▶ SOURCE DOCUMENT
--------------------------------------------------

Thom Hartmann makes a case that we're driving the economy to another Great Crash.
The denial of fundamental economic principles is setting the world up for another Great Crash.
... corporate banks have ... discovered that instead of lending money to working-class people to buy homes or cars, it has become more profitable to simply borrow from central banks at very low interest rates, often less than 1%, and then park that money in government treasuries which pay 2% or 3%—in effect loaning the country's money back to the same government at a profit.
... the simple Econ 101 maxim, dating back to Adam Smith: demand is what drives economies, and wages are the principal driver of demand.
As wages flatten or drop, and as the ability of unemployed people to continue buying things is undercut by Republican efforts to end long-term unemployment over the past six months, demand falls.

--------------------------------------------------

▶ DATA LINES
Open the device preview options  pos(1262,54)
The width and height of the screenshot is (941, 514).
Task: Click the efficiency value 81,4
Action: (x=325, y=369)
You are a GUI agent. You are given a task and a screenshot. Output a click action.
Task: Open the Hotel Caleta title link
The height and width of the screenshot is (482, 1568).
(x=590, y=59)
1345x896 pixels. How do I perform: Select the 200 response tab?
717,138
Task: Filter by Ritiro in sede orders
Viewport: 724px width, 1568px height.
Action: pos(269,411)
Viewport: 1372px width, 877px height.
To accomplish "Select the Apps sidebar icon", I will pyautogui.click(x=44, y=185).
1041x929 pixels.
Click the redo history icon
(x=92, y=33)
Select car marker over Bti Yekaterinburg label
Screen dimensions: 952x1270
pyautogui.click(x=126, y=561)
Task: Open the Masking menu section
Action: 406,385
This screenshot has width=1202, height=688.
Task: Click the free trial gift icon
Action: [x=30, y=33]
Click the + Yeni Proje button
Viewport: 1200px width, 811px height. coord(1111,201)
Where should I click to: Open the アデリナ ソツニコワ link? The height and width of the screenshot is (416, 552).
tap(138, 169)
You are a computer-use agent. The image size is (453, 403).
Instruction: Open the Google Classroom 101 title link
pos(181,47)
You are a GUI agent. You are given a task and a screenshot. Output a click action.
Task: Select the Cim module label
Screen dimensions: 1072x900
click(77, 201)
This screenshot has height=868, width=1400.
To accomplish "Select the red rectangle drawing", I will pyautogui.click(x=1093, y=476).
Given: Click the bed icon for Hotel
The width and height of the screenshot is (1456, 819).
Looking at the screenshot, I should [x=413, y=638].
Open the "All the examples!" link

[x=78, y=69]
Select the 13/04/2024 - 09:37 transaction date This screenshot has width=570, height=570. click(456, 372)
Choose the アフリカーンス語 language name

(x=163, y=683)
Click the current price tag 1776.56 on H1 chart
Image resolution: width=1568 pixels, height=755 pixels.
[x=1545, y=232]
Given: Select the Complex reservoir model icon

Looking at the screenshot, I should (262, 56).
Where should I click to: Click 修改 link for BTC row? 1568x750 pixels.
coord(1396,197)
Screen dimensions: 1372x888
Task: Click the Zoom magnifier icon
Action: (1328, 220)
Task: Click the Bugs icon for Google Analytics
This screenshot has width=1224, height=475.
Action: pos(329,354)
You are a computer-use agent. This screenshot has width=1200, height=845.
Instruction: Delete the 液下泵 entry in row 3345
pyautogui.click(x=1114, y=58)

--------------------------------------------------

▶ REQUIRED TASKS
- a) Transcribe the part of the excerpt on another Great Crash that opens with the words containing "Thom Hartmann makes" and closes with "for another Great Crash.".
- b) Pick up the excerpt on another Great Crash after its final sentence and continue it.

▶ ANSWERS TO EACH TASK
- a)
Thom Hartmann makes a case that we're driving the economy to another Great Crash.
The denial of fundamental economic principles is setting the world up for another Great Crash.

- b)
Meanwhile, large corporations, wealthy people, and banks are all making money simply by playing with money. This "financialization" of our economy is driving us to the edge of a massive crash.
Wages for working people, not the wealth of the rich, corporate income, or banking profits are what both drive and sustain an economy. As long as those wages remain stagnant or falling, there will not be sufficient demand to keep an economy from collapsing under the weight of its own high-end gamblers and the growing debt of its young and working-class people just trying to get by. [emphasis mine]
Excellent! And it is the claim of Steve Keen, Joe Stiglitz, Raghuram Rajan, Didier Sornette and others that other bubbles are building and will crash. When? How far?
“Let’s not lose the chance, the warning that we have been given, because this is going to come back and what we need to do is put our house in order before.”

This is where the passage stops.